◆ SELECTED EXTRACT:
···

# SIBO docs in Seattle?



## DHZ (Oct 23, 2007)

I've recently tested positive for SIBO via Hydrogen Breath Test. I do not show signs of IBS, just SIBO... My current GI doc seems willing to work with me, however, I'm not sure how current he is on SIBO treatments... although he prescribed Xifaxan, it was at a 600mg per day dosage... not 1200 mg... which makes me wonder a little about how current he is.Can anybody recommend a SIBO expert doc in Seattle area?I've already talked with one University of Washington GI doc who was more interested in talking at me than with me... and he did not catch the possible dosage problem with the Xifaxan my regular GI doc prescribed.So... could anyone tell me of any SIBO specialists or GI docs who are up-to-date on the treatment of SIBO who practice in the Seattle area...? They don't have to know about SIBO and IBS, just SIBO.


----------



## Kathleen M. (Nov 16, 1999)

I don't know that there is any specific dosage of medication that is the one and only dose you would give. If you expect all doctors to agree on something it will never happen.Usually the equipment for testing is found at teaching hospitals or other large comprehensive hospitals.Did you ask the doctor to try the amount you read about with the documents that show that is a commonly used dose? or just decide he wouldn't try that because he didn't start out there?There are also a number of other antibiotics that historically have been used to treat SIBO in all the other disorders that you see SIBO associated with. I don't know that the people who have been treating it before Pimental started looking at IBS and SIBO all agree on a specific antibiotic at a specific dose.http://www.medicinenet.com/small_intestina...rowth/page6.htm lists some of the antibiotics used, and says that while the larger doses may normalize the breath tests it isn't clear that they are always better than the lower doses. Just because one person promotes something doesn't mean they have the best treatment plan. Everyone likes their ideas, and not every idea is always right.K.


----------



## DHZ (Oct 23, 2007)

Thank you for your reply... and you're right about doctors all agreeing!Will try to talk to my GI doctor about the dosage question when he returns to work after the holiday break. So I haven't given up on that/him, and thanks to this forum, and your link, I have some information to show him why I'm asking.In the meantime, I thought I'd make use of my time waiting for him to return by doing some research on SIBO...and that leads to my question about who is the most knowledgeable in the Seattle area...I'm new at this, but seems like this forum would be a good resource for that sort of stuff...


----------



## eric (Jul 8, 1999)

One issue here for you to considered might be what is causing the sibo in the first place?http://gastroresource.com/GITextbook/en/chapter7/7-17.htm


----------

···

◆ STORED DATA:
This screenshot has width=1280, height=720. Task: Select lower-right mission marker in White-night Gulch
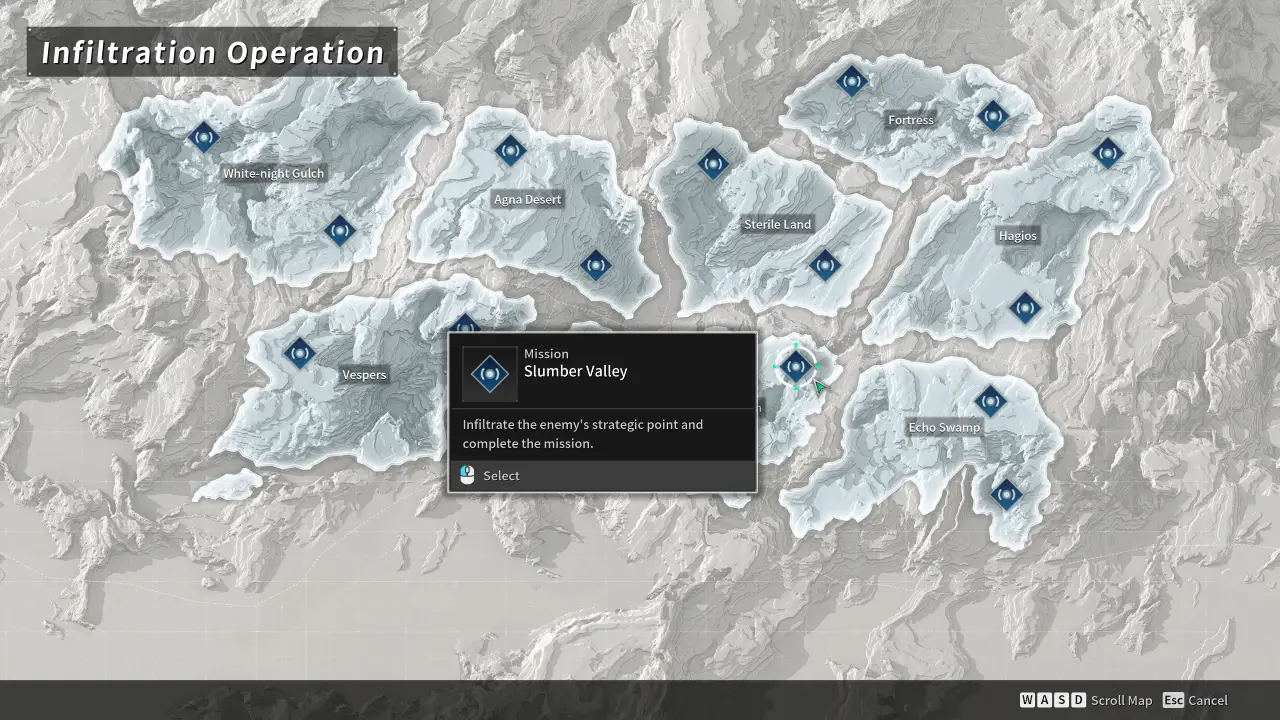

···

◆ TASK INSTRUCTIONS:
a – From the forum thread on SIBO doctors in Seattle, quote the passage from "Thank you for" up to and including "(Jul 8, 1999)".
b – Answer these questions from the forum thread on SIBO doctors in Seattle:
(i) What daily dosage of Xifaxan did DHZ's current GI doctor prescribe?
(ii) Where does Kathleen M. say the equipment for testing is usually found?
(iii) When does DHZ plan to raise the dosage question with the GI doctor?

◆ TASK-BY-TASK OUTPUTS:
a –
Thank you for your reply... and you're right about doctors all agreeing!Will try to talk to my GI doctor about the dosage question when he returns to work after the holiday break. So I haven't given up on that/him, and thanks to this forum, and your link, I have some information to show him why I'm asking.In the meantime, I thought I'd make use of my time waiting for him to return by doing some research on SIBO...and that leads to my question about who is the most knowledgeable in the Seattle area...I'm new at this, but seems like this forum would be a good resource for that sort of stuff...


----------



## eric (Jul 8, 1999)

b –
(i) 600 mg per day.
(ii) At teaching hospitals or other large comprehensive hospitals.
(iii) When the doctor returns to work after the holiday break.